___ AUSGEWÄHLTER TEXT

Klassische Ökonomie
Die klassische Ökonomie ist der Beginn zu einer theoretischen Betrachtung der Nation und dem Zusammenspiel verschiedener Nationen durch die ökonomische Interaktion. Adam Smith‘s „Wealth of Nations“ wird gemeinhin als der Beginn der ökonomischen Theorie und der wissenschaftlichen Auseinandersetzung mit dem Verständnis ökonomischen Handelns verstanden. Andere, vor allem antike Autoren aus den merkantilistischen Zentren Griechenlands, Italiens und auch Deutschlands haben ebenso bereits zu einzelnen Aspekten wichtige Schriften verfasst. Jedoch fehlte bis zur Veröffentlichung von „Wealth of Nations“ eine umfassende, alle Bereiche ökonomischen Handelns theoretisierende Abhandlung. Neben Adam Smith ist David Ricardos Werk zur politischen Ökonomie für die Klassik von großer Bedeutung, da es die „Grundsätze der politischen Ökonomie und Besteuerung“ in einem Werk zusammenfasst. Ricardo entwickelte auch ein erstes Modell für den Außenhandel – sein Beispiel des Wein- und Tuchhandels zwischen England und Portugal ist ein Standard für die Einführung in die Außenhandelstheorie.
a) Adam Smith (1723 – 1790)

______
___ EINTRÄGE DES DATENSATZES

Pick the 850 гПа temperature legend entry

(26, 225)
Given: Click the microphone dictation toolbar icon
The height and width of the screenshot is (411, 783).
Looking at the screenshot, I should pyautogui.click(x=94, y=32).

______

▶ **ARBEITSAUFTRAG**:
Prüfen Sie, ob die Aussagen (a), (b) und (c) mit dem Text zur klassischen Ökonomie übereinstimmen, und belegen Sie jedes Ja oder Nein mit den ausschlaggebenden Worten des Textes als wörtlichem Zitat. (a) Ricardos Beispiel betrifft den Handel mit Wein und Tuch zwischen England und Portugal. (b) Vor „Wealth of Nations“ hatte niemand Schriften zu ökonomischen Fragen verfasst. (c) Als Beginn der ökonomischen Theorie gilt gemeinhin David Ricardos Werk. Die Einträge haben mit dem Text nichts zu tun.

▶ **LÖSUNG**:
(a) Ja: »sein Beispiel des Wein- und Tuchhandels zwischen England und Portugal«
(b) Nein: »haben ebenso bereits zu einzelnen Aspekten wichtige Schriften verfasst«
(c) Nein: »Adam Smith‘s „Wealth of Nations“ wird gemeinhin als der Beginn der ökonomischen Theorie«